Faye Dayne (Sarah French) is a former actress left blinded by an unfortunate surgical mishap. She cannot face the world or who she has now become. Her only friends are Sophia (Caroline Williams), who is also blind, and Luke (Tyler Gallant), a mute who communicates using his iPhone. Unfortunately for Faye, a stalker named Pretty Boy decides to make her plush L.A. mansion a little less lonely.
There is a lot of style in Blind, and by a lot, I mean many different styles meshed together without much cohesion. Dramatic sequences and everyday life are shot in soft focus and meant to convey a naturalistic setting while other sequences are clearly filmed with an eye for excess and excitement at setting a story in a cool mansion. This would be fine if the film shifted in tone between the two, but for the most part it’s just characters talking and Pretty Boy stalking.
Although it’s an 80-minute story, Blind moves at a snail’s pace as characters say a whole lot of nothing and are stalked in a one-sided way slowly, slowly, slowly. The graphic bits that punctuate the dull storytelling are hardly worth the experience as it unfolds and nothing to write home about. There is only so much tension to be milked from supposedly blind characters unaware a stalker is hanging out right next to them.

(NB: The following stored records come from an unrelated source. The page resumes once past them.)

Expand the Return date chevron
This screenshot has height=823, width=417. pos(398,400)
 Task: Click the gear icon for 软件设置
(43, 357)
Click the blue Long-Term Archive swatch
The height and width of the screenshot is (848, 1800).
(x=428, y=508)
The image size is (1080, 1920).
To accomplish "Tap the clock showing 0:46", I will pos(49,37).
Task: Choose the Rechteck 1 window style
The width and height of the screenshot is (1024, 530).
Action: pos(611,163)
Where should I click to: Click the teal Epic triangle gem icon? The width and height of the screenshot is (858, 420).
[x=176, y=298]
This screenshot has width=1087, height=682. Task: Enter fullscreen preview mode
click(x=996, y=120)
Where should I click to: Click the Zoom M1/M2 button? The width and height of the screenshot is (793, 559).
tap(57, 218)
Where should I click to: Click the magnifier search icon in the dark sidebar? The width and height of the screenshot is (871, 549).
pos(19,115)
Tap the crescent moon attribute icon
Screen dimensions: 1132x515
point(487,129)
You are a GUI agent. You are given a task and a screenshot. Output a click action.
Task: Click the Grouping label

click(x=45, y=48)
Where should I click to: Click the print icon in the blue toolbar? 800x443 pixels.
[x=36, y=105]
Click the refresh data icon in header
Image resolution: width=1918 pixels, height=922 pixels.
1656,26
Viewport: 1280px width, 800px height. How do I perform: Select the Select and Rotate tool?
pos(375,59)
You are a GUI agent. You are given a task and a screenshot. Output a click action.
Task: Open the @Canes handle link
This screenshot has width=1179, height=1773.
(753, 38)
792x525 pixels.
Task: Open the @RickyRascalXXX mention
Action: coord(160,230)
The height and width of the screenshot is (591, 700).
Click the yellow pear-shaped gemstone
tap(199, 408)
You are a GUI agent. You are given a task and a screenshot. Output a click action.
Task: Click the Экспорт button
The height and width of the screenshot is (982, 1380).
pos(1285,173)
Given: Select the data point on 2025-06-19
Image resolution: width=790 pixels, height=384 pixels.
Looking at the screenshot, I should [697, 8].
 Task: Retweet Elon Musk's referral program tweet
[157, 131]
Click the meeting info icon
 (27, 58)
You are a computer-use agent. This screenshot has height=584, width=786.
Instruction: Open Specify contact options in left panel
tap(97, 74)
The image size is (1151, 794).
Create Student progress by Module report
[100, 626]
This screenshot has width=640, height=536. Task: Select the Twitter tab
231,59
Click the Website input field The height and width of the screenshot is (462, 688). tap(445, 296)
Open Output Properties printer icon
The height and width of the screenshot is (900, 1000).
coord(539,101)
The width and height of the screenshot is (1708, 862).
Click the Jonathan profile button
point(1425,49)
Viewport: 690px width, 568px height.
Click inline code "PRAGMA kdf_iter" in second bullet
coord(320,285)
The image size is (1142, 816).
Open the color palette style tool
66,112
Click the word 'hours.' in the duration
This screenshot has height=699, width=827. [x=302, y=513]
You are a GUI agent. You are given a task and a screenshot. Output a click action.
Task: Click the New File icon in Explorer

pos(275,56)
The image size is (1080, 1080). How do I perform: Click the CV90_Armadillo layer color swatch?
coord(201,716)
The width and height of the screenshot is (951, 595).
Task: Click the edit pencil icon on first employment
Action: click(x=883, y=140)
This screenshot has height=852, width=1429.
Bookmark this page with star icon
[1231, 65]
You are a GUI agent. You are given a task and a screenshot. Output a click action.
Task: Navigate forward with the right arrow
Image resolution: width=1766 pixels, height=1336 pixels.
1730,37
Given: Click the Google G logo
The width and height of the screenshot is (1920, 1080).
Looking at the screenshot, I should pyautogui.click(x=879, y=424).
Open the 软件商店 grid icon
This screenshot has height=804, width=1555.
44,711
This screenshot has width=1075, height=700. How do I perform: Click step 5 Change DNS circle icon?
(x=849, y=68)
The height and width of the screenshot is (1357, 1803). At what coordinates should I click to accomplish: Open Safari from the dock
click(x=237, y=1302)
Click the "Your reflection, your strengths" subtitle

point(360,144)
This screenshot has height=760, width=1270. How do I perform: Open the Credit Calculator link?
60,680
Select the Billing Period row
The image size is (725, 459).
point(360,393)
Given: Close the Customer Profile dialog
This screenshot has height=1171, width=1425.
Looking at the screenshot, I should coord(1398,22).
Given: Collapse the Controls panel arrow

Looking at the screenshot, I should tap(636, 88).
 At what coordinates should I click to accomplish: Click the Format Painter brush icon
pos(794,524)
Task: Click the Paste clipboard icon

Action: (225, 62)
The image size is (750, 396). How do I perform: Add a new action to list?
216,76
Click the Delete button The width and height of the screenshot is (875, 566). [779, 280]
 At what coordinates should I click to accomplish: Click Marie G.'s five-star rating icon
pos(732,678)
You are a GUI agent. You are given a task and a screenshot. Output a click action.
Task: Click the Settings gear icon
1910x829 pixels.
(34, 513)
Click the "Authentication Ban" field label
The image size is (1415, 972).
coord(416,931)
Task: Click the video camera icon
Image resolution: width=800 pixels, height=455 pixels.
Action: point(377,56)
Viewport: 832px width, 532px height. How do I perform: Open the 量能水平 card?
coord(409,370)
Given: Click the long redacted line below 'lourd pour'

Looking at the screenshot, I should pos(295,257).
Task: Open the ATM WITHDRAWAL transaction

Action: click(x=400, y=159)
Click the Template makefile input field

Director Marcel Walz attempts a dream-like atmosphere that just doesn’t gel. The soundtrack is ostentatious and oppressive, setting up moments that never land regardless. I wanted desperately to like Blind. I am always rooting for independent horror. This shit is hard to pull off, especially at feature length. But with little tension and a lot of time spent on nothing, this one just doesn’t hit the mark.